* SELECTED PASSAGE
As a reminder, pricing concessions provided late in the second quarter of 2025 reset 340B pricing in the fourth quarter. Our best price, which determines what is offered as 340B pricing, was unchanged in the second half of 2025. There will be no further change to our 340B pricing in the first half of 2026. We believe we have the broadest end-to-end coverage of PSMA PET imaging value chain, delivering consistent availability, reliability, and dependability to our customers. This level of operational excellence is a clear source of competitive advantage. We will extend this proven capability across each product we launch into the radiodiagnostic market, with the intent to accelerate adoption and drive both mid and long-term growth.
I will highlight performance of our commercialized Alzheimer's imaging product. Neuraceq contributed $31 million for the quarter, driven by strong commercial execution. In 2026, we will further support that execution with the onboarding of six additional PMF sites. We are excited about the potential of Neuraceq in Alzheimer's disease PET imaging market. As the already second-most utilized and fastest-growing beta-amyloid PET imaging agent, Neuraceq addresses a large and expanding opportunity.
With more than 7 million people currently diagnosed with dementia in the U.S., demand for amyloid PET imaging is increasing, driven both by the adoption of Alzheimer's disease-modifying therapies, or DMTs, as well as by guideline expansion for diagnostic use earlier in the care pathway for patients with mild cognitive impairment and early Alzheimer's disease. Finally, DEFINITY remained a strong contributor to our overall performance and delivered over $85 million in the fourth quarter. 2026 marks DEFINITY's 25th year on the market, and it remains firmly positioned as the market leader with more than 80% share. Now turning to our promising late-stage pipeline.

* WHAT THE EXERCISE ASKS
Rewrite the earnings remarks between "I will highlight" and "and expanding opportunity.", inclusive, and swap "excited" for "optimistic".

* LISTED RECORDS
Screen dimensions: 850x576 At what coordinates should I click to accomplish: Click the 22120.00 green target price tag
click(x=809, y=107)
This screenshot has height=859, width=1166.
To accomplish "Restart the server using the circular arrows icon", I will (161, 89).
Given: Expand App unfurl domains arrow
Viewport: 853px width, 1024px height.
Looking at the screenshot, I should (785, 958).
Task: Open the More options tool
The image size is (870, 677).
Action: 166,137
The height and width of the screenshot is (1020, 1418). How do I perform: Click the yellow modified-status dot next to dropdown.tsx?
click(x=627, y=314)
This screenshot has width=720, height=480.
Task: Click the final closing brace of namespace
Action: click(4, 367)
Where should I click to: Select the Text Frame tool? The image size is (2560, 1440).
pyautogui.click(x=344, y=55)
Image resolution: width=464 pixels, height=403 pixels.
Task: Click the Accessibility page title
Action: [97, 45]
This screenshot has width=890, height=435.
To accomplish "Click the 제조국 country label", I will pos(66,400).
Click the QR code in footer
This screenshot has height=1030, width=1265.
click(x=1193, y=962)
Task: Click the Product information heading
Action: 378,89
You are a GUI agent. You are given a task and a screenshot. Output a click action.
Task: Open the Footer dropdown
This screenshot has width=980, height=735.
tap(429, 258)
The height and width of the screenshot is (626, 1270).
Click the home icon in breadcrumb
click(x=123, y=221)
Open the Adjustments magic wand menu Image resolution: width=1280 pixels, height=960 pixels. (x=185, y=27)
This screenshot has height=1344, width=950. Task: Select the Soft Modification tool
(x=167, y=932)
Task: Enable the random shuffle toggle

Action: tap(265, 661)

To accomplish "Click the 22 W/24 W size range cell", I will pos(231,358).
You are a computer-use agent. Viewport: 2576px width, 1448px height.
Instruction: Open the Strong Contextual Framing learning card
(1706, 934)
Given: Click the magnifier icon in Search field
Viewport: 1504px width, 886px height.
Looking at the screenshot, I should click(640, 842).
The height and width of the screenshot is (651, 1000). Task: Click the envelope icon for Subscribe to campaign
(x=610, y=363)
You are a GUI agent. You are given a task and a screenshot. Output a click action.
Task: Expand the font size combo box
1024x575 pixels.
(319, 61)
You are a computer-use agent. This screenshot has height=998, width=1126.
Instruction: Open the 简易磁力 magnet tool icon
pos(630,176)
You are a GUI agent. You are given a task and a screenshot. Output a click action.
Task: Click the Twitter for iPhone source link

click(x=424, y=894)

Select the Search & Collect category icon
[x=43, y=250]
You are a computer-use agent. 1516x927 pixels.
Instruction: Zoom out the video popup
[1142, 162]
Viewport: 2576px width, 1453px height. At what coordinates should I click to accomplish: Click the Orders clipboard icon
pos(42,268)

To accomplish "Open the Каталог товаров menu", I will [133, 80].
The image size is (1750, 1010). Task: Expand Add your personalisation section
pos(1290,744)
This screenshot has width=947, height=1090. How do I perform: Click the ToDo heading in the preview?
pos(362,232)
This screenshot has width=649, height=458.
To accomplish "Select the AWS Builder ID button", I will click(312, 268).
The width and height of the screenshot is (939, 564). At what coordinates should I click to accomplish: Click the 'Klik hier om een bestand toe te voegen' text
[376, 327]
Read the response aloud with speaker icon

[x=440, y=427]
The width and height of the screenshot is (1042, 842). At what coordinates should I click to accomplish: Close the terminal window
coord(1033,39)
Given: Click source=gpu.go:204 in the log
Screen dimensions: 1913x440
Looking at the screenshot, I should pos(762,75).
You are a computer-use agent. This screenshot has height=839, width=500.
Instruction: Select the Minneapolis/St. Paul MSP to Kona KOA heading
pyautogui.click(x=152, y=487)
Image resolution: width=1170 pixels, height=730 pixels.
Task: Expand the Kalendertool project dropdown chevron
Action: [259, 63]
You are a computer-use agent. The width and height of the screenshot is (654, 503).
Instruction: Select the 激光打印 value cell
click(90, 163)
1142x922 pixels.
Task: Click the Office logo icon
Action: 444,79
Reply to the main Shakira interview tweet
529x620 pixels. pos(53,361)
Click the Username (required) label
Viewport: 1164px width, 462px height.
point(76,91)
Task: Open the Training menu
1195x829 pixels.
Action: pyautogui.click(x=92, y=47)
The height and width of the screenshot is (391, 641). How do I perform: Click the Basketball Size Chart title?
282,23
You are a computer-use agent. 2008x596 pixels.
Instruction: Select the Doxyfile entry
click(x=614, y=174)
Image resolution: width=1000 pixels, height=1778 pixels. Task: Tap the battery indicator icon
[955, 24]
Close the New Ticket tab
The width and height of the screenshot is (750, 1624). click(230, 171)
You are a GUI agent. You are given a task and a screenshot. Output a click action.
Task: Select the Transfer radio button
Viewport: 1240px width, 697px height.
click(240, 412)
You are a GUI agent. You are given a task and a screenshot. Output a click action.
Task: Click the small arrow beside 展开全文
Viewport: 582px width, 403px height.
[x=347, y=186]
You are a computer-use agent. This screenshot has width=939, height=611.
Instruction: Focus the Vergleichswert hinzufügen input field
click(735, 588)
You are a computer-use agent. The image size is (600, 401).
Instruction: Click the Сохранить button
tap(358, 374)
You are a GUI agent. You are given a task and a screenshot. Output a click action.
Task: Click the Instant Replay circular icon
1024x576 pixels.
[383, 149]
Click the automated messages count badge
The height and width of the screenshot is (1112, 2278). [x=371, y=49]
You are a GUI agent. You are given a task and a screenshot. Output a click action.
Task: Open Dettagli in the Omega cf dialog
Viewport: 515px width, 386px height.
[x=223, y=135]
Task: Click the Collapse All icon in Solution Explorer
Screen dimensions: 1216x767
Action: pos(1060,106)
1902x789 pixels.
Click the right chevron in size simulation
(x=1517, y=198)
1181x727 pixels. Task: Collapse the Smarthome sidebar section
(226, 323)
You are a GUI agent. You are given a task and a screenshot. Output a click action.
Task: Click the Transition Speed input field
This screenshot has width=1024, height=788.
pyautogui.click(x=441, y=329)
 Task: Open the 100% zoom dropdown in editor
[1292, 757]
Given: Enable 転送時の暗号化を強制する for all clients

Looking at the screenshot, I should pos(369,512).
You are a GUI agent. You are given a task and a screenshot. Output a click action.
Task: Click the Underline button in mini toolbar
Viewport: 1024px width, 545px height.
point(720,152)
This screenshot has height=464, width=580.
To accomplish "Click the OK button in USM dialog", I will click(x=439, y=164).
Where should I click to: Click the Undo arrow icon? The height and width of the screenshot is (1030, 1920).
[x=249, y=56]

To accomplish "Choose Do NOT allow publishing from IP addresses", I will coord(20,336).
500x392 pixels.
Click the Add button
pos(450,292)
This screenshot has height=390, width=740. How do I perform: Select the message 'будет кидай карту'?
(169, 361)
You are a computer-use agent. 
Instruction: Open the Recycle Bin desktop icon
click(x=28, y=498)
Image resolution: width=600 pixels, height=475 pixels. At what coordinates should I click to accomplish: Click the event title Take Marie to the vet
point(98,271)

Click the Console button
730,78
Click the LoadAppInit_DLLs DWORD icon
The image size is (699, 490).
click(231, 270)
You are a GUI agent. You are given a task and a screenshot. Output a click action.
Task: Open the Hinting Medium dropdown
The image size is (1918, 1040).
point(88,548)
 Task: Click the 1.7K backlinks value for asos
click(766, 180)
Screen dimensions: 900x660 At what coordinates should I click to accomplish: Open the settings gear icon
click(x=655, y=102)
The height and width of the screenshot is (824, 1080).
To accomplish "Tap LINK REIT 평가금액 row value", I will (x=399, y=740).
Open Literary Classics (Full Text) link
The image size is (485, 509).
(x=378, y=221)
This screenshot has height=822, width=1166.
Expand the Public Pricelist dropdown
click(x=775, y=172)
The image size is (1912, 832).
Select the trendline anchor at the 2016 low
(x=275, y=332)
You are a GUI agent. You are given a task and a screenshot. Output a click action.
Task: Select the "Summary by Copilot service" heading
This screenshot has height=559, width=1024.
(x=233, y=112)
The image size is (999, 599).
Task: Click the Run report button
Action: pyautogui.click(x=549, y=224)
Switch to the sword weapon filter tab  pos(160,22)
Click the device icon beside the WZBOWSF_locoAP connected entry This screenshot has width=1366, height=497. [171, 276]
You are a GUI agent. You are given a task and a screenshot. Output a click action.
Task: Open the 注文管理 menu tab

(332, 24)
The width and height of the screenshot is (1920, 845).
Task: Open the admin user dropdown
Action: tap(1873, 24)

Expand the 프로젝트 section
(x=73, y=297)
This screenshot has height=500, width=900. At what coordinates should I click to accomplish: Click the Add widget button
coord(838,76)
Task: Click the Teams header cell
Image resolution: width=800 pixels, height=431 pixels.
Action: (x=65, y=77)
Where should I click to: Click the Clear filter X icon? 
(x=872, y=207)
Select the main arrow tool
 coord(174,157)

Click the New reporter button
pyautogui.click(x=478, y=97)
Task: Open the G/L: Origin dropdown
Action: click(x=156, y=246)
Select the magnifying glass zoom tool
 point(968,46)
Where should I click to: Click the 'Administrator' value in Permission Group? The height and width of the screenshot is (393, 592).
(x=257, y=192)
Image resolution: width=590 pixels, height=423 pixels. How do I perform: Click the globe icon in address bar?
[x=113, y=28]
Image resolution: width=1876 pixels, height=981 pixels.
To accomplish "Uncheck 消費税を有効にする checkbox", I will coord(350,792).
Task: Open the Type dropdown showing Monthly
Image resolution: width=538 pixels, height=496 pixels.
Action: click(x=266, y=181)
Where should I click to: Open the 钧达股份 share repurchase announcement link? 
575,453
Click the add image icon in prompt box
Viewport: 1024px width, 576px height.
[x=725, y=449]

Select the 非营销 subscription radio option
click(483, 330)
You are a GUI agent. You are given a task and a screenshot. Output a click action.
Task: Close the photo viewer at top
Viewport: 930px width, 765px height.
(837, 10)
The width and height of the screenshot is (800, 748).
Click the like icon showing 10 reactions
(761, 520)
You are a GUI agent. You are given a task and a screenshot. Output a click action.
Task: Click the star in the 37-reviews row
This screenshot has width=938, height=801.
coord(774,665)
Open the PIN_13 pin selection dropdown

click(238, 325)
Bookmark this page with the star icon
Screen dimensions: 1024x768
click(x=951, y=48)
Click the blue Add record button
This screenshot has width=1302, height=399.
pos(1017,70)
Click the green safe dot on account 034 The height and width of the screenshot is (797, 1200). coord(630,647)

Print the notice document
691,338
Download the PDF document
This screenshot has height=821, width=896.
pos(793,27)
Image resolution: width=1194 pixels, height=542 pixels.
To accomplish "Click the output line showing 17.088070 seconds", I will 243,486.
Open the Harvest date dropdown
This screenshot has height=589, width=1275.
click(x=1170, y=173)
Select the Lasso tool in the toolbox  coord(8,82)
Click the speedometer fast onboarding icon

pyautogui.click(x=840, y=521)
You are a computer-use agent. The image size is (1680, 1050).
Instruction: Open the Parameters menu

* WORKED SOLUTION
I will highlight performance of our commercialized Alzheimer's imaging product. Neuraceq contributed $31 million for the quarter, driven by strong commercial execution. In 2026, we will further support that execution with the onboarding of six additional PMF sites. We are optimistic about the potential of Neuraceq in Alzheimer's disease PET imaging market. As the already second-most utilized and fastest-growing beta-amyloid PET imaging agent, Neuraceq addresses a large and expanding opportunity.